*Your task*
The response is to be the full listing, set down exactly.

*The records*
....................

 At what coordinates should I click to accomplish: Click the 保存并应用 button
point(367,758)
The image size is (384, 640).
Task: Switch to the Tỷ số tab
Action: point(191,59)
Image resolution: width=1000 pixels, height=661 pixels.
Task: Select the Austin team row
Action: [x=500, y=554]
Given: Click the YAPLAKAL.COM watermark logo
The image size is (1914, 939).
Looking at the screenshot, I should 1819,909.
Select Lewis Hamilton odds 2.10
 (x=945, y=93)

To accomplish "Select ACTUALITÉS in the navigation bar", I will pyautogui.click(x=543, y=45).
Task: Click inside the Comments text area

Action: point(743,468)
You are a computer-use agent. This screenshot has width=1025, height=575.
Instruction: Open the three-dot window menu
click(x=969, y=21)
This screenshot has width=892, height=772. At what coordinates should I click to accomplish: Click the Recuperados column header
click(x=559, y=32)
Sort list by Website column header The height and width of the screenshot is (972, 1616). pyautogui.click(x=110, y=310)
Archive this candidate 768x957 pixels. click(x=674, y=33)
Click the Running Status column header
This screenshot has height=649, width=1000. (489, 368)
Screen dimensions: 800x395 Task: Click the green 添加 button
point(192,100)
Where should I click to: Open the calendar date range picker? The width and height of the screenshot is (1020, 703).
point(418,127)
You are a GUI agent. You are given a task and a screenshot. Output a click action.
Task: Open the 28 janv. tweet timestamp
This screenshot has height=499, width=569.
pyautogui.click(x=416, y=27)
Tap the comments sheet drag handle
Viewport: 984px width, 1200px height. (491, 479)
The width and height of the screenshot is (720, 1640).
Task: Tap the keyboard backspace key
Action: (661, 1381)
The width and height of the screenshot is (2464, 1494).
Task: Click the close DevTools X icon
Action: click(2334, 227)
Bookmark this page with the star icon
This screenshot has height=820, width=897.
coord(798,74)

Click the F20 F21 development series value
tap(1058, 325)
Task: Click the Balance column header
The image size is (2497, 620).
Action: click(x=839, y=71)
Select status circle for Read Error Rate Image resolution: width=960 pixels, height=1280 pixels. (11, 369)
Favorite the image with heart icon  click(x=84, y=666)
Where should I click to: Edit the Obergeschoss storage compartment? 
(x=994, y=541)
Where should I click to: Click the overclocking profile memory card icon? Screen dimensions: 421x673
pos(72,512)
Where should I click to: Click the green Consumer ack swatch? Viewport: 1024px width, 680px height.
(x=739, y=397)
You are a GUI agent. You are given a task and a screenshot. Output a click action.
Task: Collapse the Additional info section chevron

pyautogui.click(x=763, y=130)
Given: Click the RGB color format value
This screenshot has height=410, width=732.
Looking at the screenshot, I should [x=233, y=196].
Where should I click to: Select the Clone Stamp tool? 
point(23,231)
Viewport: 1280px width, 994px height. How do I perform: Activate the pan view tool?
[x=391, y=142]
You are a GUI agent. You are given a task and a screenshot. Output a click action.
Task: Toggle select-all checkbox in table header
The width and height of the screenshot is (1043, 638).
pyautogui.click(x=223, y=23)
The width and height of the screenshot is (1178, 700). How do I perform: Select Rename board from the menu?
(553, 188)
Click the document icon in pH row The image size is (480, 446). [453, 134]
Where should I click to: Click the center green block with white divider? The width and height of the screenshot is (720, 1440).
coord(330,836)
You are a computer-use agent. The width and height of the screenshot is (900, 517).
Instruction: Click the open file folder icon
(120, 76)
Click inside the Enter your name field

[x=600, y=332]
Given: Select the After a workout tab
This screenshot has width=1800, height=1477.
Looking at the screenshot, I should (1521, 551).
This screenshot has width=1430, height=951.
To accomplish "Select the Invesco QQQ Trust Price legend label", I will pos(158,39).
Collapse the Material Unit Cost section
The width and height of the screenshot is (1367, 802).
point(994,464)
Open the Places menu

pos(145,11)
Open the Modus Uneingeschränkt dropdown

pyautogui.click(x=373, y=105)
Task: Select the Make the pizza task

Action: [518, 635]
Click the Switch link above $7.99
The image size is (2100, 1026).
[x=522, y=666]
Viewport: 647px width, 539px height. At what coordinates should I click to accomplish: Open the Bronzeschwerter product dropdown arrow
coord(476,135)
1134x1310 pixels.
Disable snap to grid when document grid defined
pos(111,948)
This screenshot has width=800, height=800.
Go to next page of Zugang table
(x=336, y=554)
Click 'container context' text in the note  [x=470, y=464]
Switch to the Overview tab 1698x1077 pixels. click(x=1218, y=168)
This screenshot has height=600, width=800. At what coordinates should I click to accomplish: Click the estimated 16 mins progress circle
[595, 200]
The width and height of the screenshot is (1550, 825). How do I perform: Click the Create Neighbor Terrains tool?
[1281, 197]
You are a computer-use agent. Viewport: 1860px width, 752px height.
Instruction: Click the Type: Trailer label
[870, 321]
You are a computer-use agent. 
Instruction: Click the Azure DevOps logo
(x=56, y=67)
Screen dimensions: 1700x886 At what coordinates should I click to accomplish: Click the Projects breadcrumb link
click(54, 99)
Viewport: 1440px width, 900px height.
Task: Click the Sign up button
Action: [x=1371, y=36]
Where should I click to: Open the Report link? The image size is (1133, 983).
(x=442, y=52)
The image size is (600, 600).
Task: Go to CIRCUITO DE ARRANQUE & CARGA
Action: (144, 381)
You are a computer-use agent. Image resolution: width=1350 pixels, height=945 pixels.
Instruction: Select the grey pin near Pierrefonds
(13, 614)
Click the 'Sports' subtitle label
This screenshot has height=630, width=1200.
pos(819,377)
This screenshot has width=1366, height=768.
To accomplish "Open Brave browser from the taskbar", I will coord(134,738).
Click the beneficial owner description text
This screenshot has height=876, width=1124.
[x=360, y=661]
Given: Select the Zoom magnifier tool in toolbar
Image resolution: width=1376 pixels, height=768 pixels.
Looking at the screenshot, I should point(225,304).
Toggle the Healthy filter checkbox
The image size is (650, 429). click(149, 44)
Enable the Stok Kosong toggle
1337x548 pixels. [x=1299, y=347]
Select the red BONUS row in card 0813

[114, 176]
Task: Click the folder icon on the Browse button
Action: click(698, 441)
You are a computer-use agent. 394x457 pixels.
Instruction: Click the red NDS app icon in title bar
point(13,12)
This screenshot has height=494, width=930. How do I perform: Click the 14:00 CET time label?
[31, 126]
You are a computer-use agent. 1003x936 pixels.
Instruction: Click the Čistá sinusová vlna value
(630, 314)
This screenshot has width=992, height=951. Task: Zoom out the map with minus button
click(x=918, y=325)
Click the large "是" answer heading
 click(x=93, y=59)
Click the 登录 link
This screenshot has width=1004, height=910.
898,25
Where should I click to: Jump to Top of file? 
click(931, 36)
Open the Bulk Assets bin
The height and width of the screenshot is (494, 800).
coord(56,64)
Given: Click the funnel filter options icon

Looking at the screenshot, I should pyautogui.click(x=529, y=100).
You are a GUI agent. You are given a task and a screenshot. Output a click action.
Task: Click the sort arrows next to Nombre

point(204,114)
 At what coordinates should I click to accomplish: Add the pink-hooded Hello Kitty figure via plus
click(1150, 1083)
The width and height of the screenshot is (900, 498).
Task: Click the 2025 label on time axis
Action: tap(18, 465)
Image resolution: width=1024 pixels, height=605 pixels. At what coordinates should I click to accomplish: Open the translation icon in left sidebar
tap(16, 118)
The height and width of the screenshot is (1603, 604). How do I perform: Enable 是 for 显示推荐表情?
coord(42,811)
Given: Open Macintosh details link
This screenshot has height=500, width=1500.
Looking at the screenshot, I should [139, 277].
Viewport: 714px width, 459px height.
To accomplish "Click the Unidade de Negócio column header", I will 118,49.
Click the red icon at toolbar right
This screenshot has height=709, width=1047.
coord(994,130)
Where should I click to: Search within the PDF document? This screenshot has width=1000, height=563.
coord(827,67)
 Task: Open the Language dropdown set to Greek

....................

*Answer space*
 At what coordinates should I click to accomplish: Click the 保存并应用 button
point(367,758)
The image size is (384, 640).
Task: Switch to the Tỷ số tab
Action: point(191,59)
Image resolution: width=1000 pixels, height=661 pixels.
Task: Select the Austin team row
Action: [x=500, y=554]
Given: Click the YAPLAKAL.COM watermark logo
The image size is (1914, 939).
Looking at the screenshot, I should 1819,909.
Select Lewis Hamilton odds 2.10
 (x=945, y=93)

To accomplish "Select ACTUALITÉS in the navigation bar", I will pyautogui.click(x=543, y=45).
Task: Click inside the Comments text area

Action: point(743,468)
You are a computer-use agent. This screenshot has width=1025, height=575.
Instruction: Open the three-dot window menu
click(x=969, y=21)
This screenshot has width=892, height=772. At what coordinates should I click to accomplish: Click the Recuperados column header
click(x=559, y=32)
Sort list by Website column header The height and width of the screenshot is (972, 1616). pyautogui.click(x=110, y=310)
Archive this candidate 768x957 pixels. click(x=674, y=33)
Click the Running Status column header
This screenshot has height=649, width=1000. (489, 368)
Screen dimensions: 800x395 Task: Click the green 添加 button
point(192,100)
Where should I click to: Open the calendar date range picker? The width and height of the screenshot is (1020, 703).
point(418,127)
You are a GUI agent. You are given a task and a screenshot. Output a click action.
Task: Open the 28 janv. tweet timestamp
This screenshot has height=499, width=569.
pyautogui.click(x=416, y=27)
Tap the comments sheet drag handle
Viewport: 984px width, 1200px height. (491, 479)
The width and height of the screenshot is (720, 1640).
Task: Tap the keyboard backspace key
Action: (661, 1381)
The width and height of the screenshot is (2464, 1494).
Task: Click the close DevTools X icon
Action: click(2334, 227)
Bookmark this page with the star icon
This screenshot has height=820, width=897.
coord(798,74)

Click the F20 F21 development series value
tap(1058, 325)
Task: Click the Balance column header
The image size is (2497, 620).
Action: click(x=839, y=71)
Select status circle for Read Error Rate Image resolution: width=960 pixels, height=1280 pixels. (11, 369)
Favorite the image with heart icon  click(x=84, y=666)
Where should I click to: Edit the Obergeschoss storage compartment? 
(x=994, y=541)
Where should I click to: Click the overclocking profile memory card icon? Screen dimensions: 421x673
pos(72,512)
Where should I click to: Click the green Consumer ack swatch? Viewport: 1024px width, 680px height.
(x=739, y=397)
You are a GUI agent. You are given a task and a screenshot. Output a click action.
Task: Collapse the Additional info section chevron

pyautogui.click(x=763, y=130)
Given: Click the RGB color format value
This screenshot has height=410, width=732.
Looking at the screenshot, I should [x=233, y=196].
Where should I click to: Select the Clone Stamp tool? 
point(23,231)
Viewport: 1280px width, 994px height. How do I perform: Activate the pan view tool?
[x=391, y=142]
You are a GUI agent. You are given a task and a screenshot. Output a click action.
Task: Toggle select-all checkbox in table header
The width and height of the screenshot is (1043, 638).
pyautogui.click(x=223, y=23)
The width and height of the screenshot is (1178, 700). How do I perform: Select Rename board from the menu?
(553, 188)
Click the document icon in pH row The image size is (480, 446). [453, 134]
Where should I click to: Click the center green block with white divider? The width and height of the screenshot is (720, 1440).
coord(330,836)
You are a computer-use agent. The width and height of the screenshot is (900, 517).
Instruction: Click the open file folder icon
(120, 76)
Click inside the Enter your name field

[x=600, y=332]
Given: Select the After a workout tab
This screenshot has width=1800, height=1477.
Looking at the screenshot, I should (1521, 551).
This screenshot has width=1430, height=951.
To accomplish "Select the Invesco QQQ Trust Price legend label", I will pos(158,39).
Collapse the Material Unit Cost section
The width and height of the screenshot is (1367, 802).
point(994,464)
Open the Places menu

pos(145,11)
Open the Modus Uneingeschränkt dropdown

pyautogui.click(x=373, y=105)
Task: Select the Make the pizza task

Action: [518, 635]
Click the Switch link above $7.99
The image size is (2100, 1026).
[x=522, y=666]
Viewport: 647px width, 539px height. At what coordinates should I click to accomplish: Open the Bronzeschwerter product dropdown arrow
coord(476,135)
1134x1310 pixels.
Disable snap to grid when document grid defined
pos(111,948)
This screenshot has width=800, height=800.
Go to next page of Zugang table
(x=336, y=554)
Click 'container context' text in the note  [x=470, y=464]
Switch to the Overview tab 1698x1077 pixels. click(x=1218, y=168)
This screenshot has height=600, width=800. At what coordinates should I click to accomplish: Click the estimated 16 mins progress circle
[595, 200]
The width and height of the screenshot is (1550, 825). How do I perform: Click the Create Neighbor Terrains tool?
[1281, 197]
You are a computer-use agent. Viewport: 1860px width, 752px height.
Instruction: Click the Type: Trailer label
[870, 321]
You are a computer-use agent. 
Instruction: Click the Azure DevOps logo
(x=56, y=67)
Screen dimensions: 1700x886 At what coordinates should I click to accomplish: Click the Projects breadcrumb link
click(54, 99)
Viewport: 1440px width, 900px height.
Task: Click the Sign up button
Action: [x=1371, y=36]
Where should I click to: Open the Report link? The image size is (1133, 983).
(x=442, y=52)
The image size is (600, 600).
Task: Go to CIRCUITO DE ARRANQUE & CARGA
Action: (144, 381)
You are a computer-use agent. Image resolution: width=1350 pixels, height=945 pixels.
Instruction: Select the grey pin near Pierrefonds
(13, 614)
Click the 'Sports' subtitle label
This screenshot has height=630, width=1200.
pos(819,377)
This screenshot has width=1366, height=768.
To accomplish "Open Brave browser from the taskbar", I will coord(134,738).
Click the beneficial owner description text
This screenshot has height=876, width=1124.
[x=360, y=661]
Given: Select the Zoom magnifier tool in toolbar
Image resolution: width=1376 pixels, height=768 pixels.
Looking at the screenshot, I should point(225,304).
Toggle the Healthy filter checkbox
The image size is (650, 429). click(149, 44)
Enable the Stok Kosong toggle
1337x548 pixels. [x=1299, y=347]
Select the red BONUS row in card 0813

[114, 176]
Task: Click the folder icon on the Browse button
Action: click(698, 441)
You are a computer-use agent. 394x457 pixels.
Instruction: Click the red NDS app icon in title bar
point(13,12)
This screenshot has height=494, width=930. How do I perform: Click the 14:00 CET time label?
[31, 126]
You are a computer-use agent. 1003x936 pixels.
Instruction: Click the Čistá sinusová vlna value
(630, 314)
This screenshot has width=992, height=951. Task: Zoom out the map with minus button
click(x=918, y=325)
Click the large "是" answer heading
 click(x=93, y=59)
Click the 登录 link
This screenshot has width=1004, height=910.
898,25
Where should I click to: Jump to Top of file? 
click(931, 36)
Open the Bulk Assets bin
The height and width of the screenshot is (494, 800).
coord(56,64)
Given: Click the funnel filter options icon

Looking at the screenshot, I should pyautogui.click(x=529, y=100).
You are a GUI agent. You are given a task and a screenshot. Output a click action.
Task: Click the sort arrows next to Nombre

point(204,114)
 At what coordinates should I click to accomplish: Add the pink-hooded Hello Kitty figure via plus
click(1150, 1083)
The width and height of the screenshot is (900, 498).
Task: Click the 2025 label on time axis
Action: tap(18, 465)
Image resolution: width=1024 pixels, height=605 pixels. At what coordinates should I click to accomplish: Open the translation icon in left sidebar
tap(16, 118)
The height and width of the screenshot is (1603, 604). How do I perform: Enable 是 for 显示推荐表情?
coord(42,811)
Given: Open Macintosh details link
This screenshot has height=500, width=1500.
Looking at the screenshot, I should [139, 277].
Viewport: 714px width, 459px height.
To accomplish "Click the Unidade de Negócio column header", I will 118,49.
Click the red icon at toolbar right
This screenshot has height=709, width=1047.
coord(994,130)
Where should I click to: Search within the PDF document? This screenshot has width=1000, height=563.
coord(827,67)
 Task: Open the Language dropdown set to Greek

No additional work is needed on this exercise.